I put the Noisehush NX26 on and initially noticed that there’s quite a bit of clamping force that results in firm pressure of the padded drivers on the ears. I got accustomed to the force rather quickly where it was no longer immediately perceptible after a short period of time. This clamping force also assists in isolating most external noise by firmly seating the padded cups with their internal speaker drivers against your ears and minimises sound leakage in both directions.
I believe this additional clamping force also assists the smaller 40mm drivers in delivering their pronounced bass in the NX26. The Noisehush NX22 do not have the same level of clamping force. It does not require it as the cups almost completely envelope your ears and seal noise leakages around them. This is the reason they felt more comfortable on my head, however the trade off is the larger weight that you will have to carry around at 240 grams.
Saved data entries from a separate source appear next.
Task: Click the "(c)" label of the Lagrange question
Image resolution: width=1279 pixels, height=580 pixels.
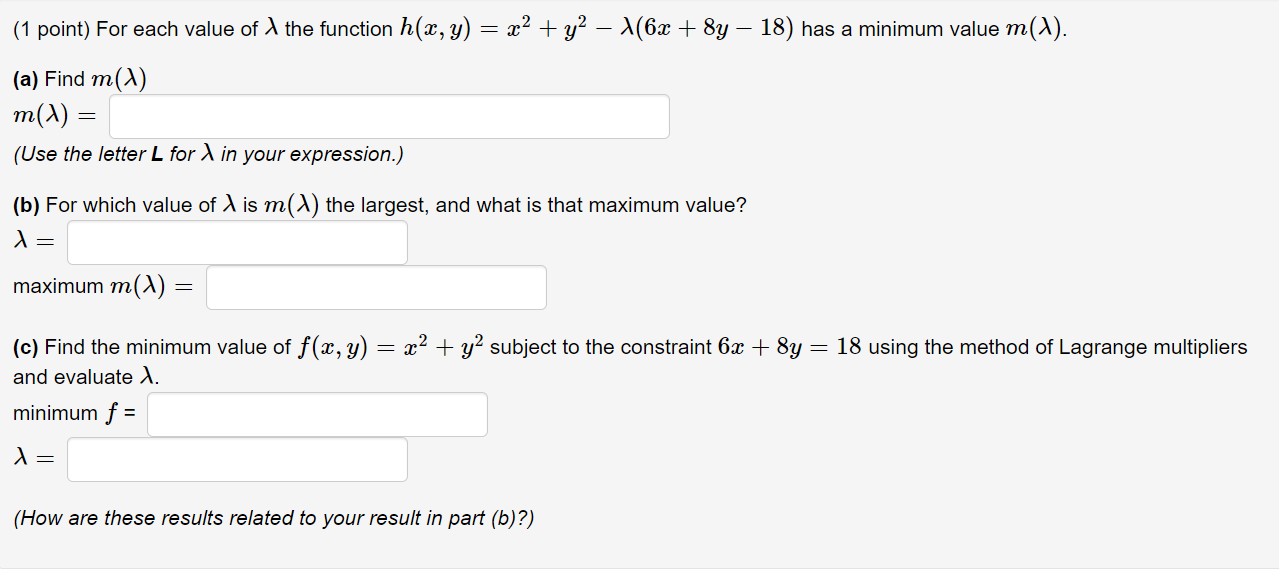Action: click(26, 347)
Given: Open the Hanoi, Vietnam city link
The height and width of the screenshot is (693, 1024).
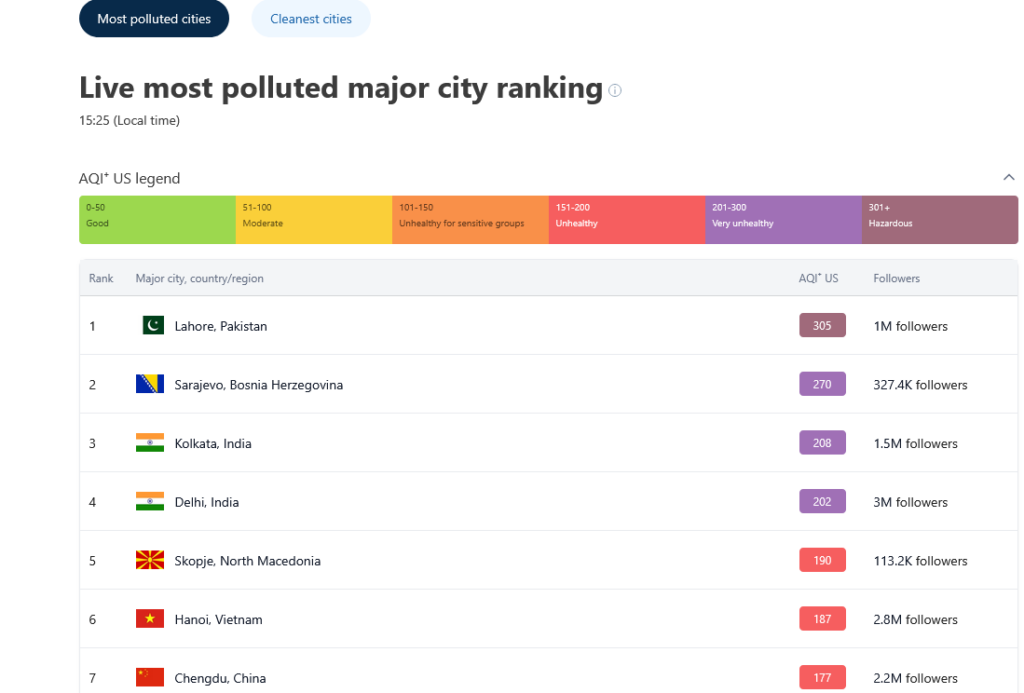Looking at the screenshot, I should [218, 620].
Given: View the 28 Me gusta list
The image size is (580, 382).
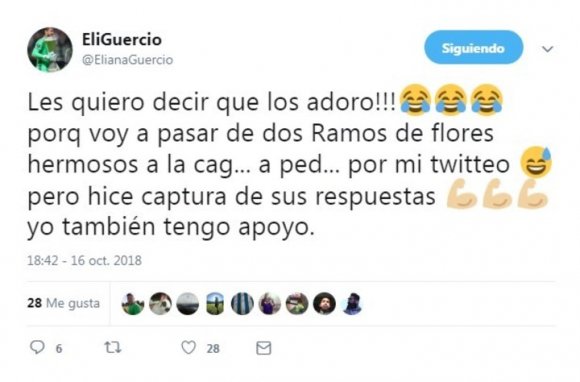Looking at the screenshot, I should pyautogui.click(x=64, y=303).
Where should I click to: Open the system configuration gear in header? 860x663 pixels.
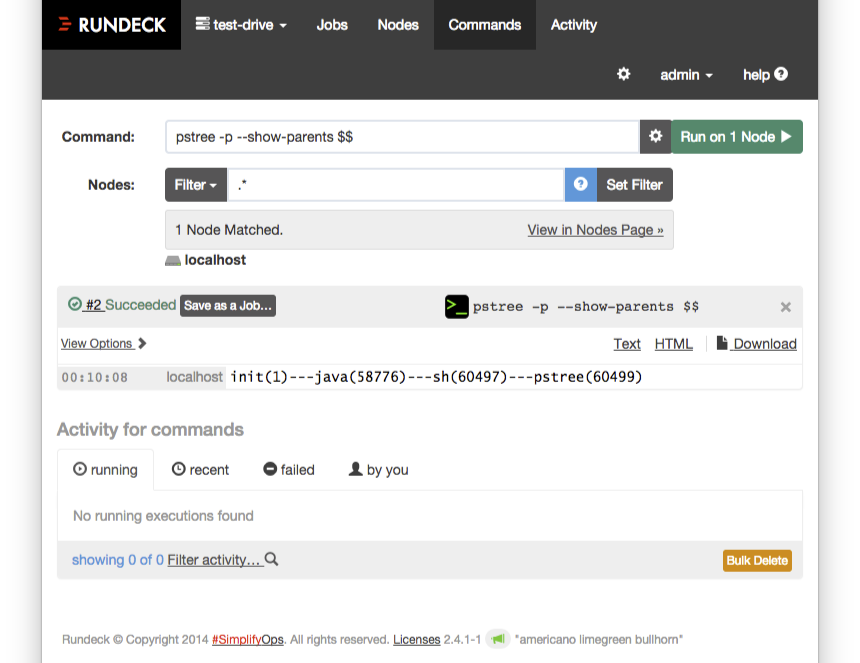[623, 74]
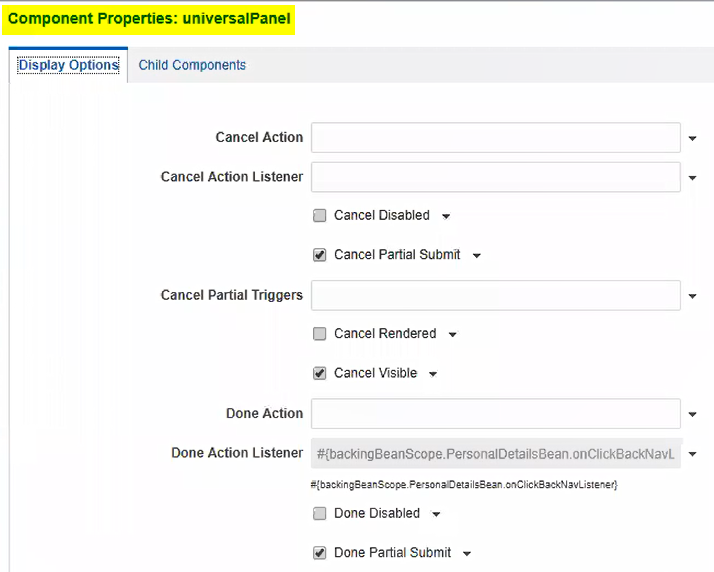The width and height of the screenshot is (714, 572).
Task: Tick the Cancel Rendered checkbox
Action: tap(320, 334)
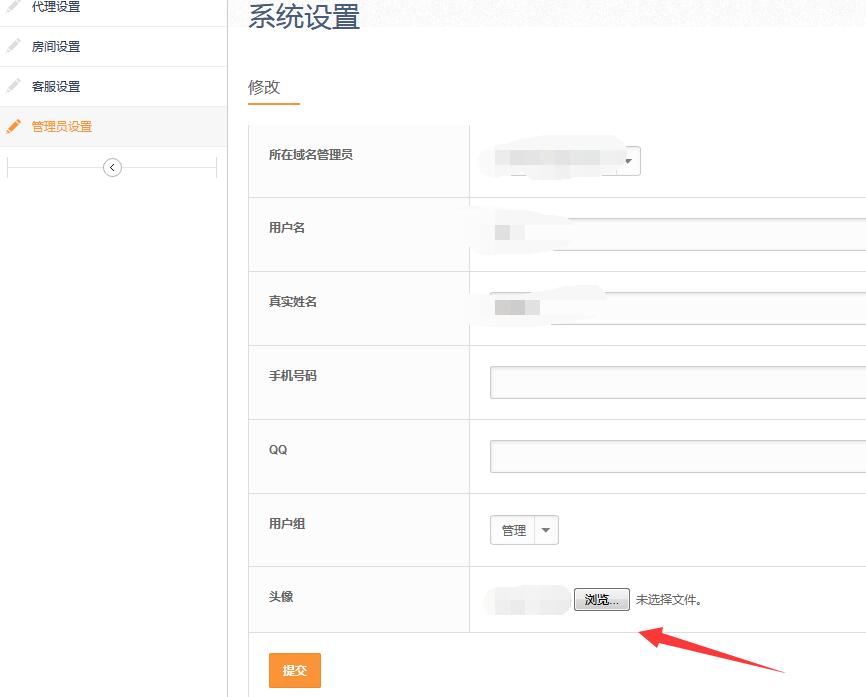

I then individually plugged the Noisehush headphones into my Samsung Galaxy S1 mobile phone but encountered issues where I needed to press the inline function button to get the full dynamic sound. The omission of my phone from the compatibility list confirms it won’t work correctly with either headphone and pressing the inline button located on the headphone lead was shorting out the pins for a full earth circuit. I didn’t have a compatible mobile phone to test the phone calling / receiving functions but I’m sure if you have one, there won’t be any issues.
I then tried both headphones on my laptop using its inbuilt sound card and the sound clarity was much better. My laptop had plenty of power on both the NX26 and NX22 headphones. Even at the halfway volume level, they both get very loud!! The box did not specify the impedance of the either headphones so using a guess relative to the volume encountered, I would say they are around 32 to 120 ohms and predict these headphones will be easy to drive with most music players / devices.
There was good bass, mid range and treble on both headphones at this price point and they isolated most of the external noises adequately. The NX26 had more bass impact even with the smaller 40mm drivers and this would have been attributable to the greater clamping force while NX22 sounded more laid back and enjoyable to my ears.
At their respective price points, both Noisehush headphones make a great addition as a travelling companion, particularly for those who appreciate more clearly defined bass from those terrible bundled ear canal type headphones you get with a new media player / phone purchase. For those that don’t mind the ear canal headphones, you usually have to spend around the $150-$200 mark to get something decent that has the same bass impact as it’s hard to beat the laws of physics with such a small driver.
After listening to both the NX26 and NX22, I prefer the NX22. It’s more comfortable with more of a distant and laid back sound with all genres of music if you can accept their larger size. If you require something more compact that still sounds very good, my recommendation would then be the NX26. With either headphone, the big bonus is that you get better quality sound while still being able to make and receive your phone calls while commuting, laying in the park or busily working away at your desk.
My user rating is 7.8 / 10 for both headphones after having factored in their price, size, construction, sound and intended application. The NX26 would have scored marginally lower in the sound and comfort sphere but gained points for their overall size relative to the NX22 as many buyers usually place a premium on this dimension. Enjoy either as they will be significantly better than the bundled headphones you may currently have!!